The Alaska Aces made it as the sixth entry by defeating Barangay Ginebra Kings on July 20 at the Cuneta Astrodome for a perfect 4-0 slate.

| Pos | Teamv; t; e; | W | L | PCT | GB | Qualification |
| 1 | Alaska Aces | 4 | 0 | 1.000 | — | Qualify to Invitational tournament |
| 2 | Barangay Ginebra Kings | 2 | 2 | .500 | 2 |  |
| 3 | Sta. Lucia Realtors | 2 | 2 | .500 | 2 |
| 4 | Shell Turbo Chargers | 2 | 2 | .500 | 2 |
| 5 | Purefoods TJ Hotdogs | 0 | 4 | .000 | 4 |

==Elimination round==
===Group A===
Red Bull gained the last slot in the crossover semis on August 13 at the Cuneta Astrodome in a bizarre ending, Talk 'N Text, which won 88-87, needed to win 8 points, went to the extent of shooting to the Red Bull's goal while enjoying the lead in the closing seconds to possibly force an overtime.
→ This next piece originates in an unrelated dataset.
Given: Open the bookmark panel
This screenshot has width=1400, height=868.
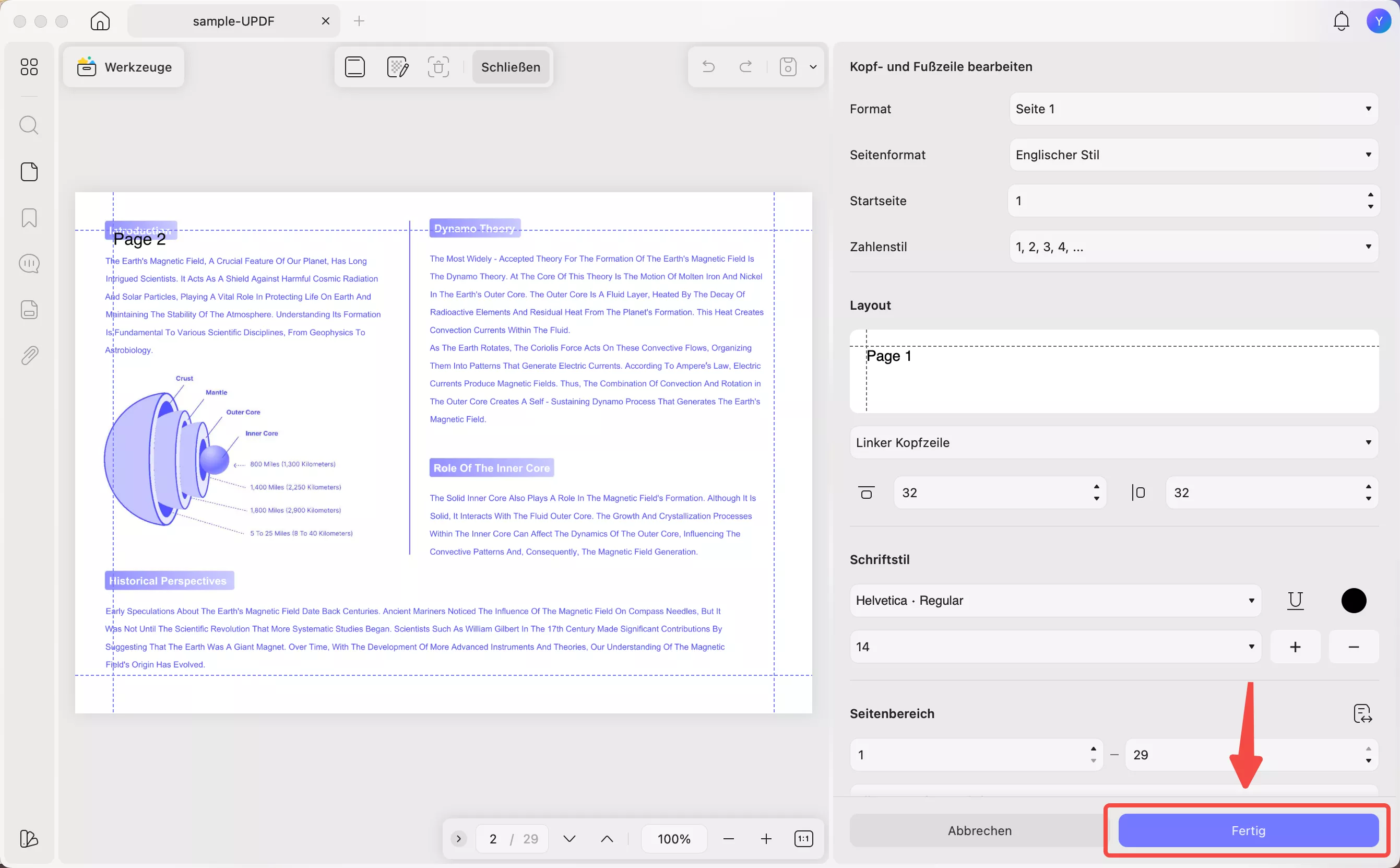Looking at the screenshot, I should click(29, 218).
| Pos | Teamv; t; e; | W | L | PCT | GB | Qualification |
| 1 | FedEx Express | 3 | 1 | .750 | — | Semifinals |
| 2 | Red Bull Barako | 3 | 1 | .750 | — |
| 3 | Talk 'N Text Phone Pals | 3 | 1 | .750 | — |  |
| 4 | KK Novi Sad (Yugoslavia) (G) | 1 | 3 | .250 | 2 |
| 5 | Yonsei University (South Korea) (G) | 0 | 4 | .000 | 3 |

=== Group B ===

| Pos | Teamv; t; e; | W | L | PCT | GB | Qualification |
| 1 | Alaska Aces | 4 | 0 | 1.000 | — | Semifinals |
| 2 | Coca-Cola Tigers | 3 | 1 | .750 | 1 |
| 3 | San Miguel Beermen | 2 | 2 | .500 | 2 |  |
| 4 | Cebuana Lhuillier (Philippine national team) (G) | 1 | 3 | .250 | 3 |
| 5 | Magnolia-Jilin (China) (G) | 0 | 4 | .000 | 4 |

==Finals==

The 2003 Philippine Basketball Association (PBA) Invitational Conference finals was the best-of-3 basketball championship series of the 2003 PBA Invitational Conference, and the conclusion of the conference's playoffs. Alaska Aces and Coca-Cola Tigers played for the 85th championship contested by the league.
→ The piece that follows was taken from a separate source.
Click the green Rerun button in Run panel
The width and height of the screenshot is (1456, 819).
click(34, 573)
Alaska Aces won their 11th championship.

===Series scoring summary===
The following scoring summary is written in a line score format, except that the quarter numbers are replaced by game numbers.
| Team | Game 1 | Game 2 | Game 3 | Wins |
| Alaska | 81 | 76† | 91 | 2 |
| Coca-Cola | 94 | 78 | 86 | 1 |
† denotes the number of overtimes

===Scores===

Brandon Lee Cablay held the Aces together with timely hits then sparked a fiery Alaska windup as the Tigers came back from 16 points down to even lead twice early in the last quarter. Cablay nailed a three-pointer that tied the count for the final time at 70-all and added back-to-back baskets that finally doomed the Tigers, 84-74, with 2:24 left in the game. The 6-foot Cablay was adjudged as the first rookie Finals MVP since Danny Seigle with San Miguel back in 1999.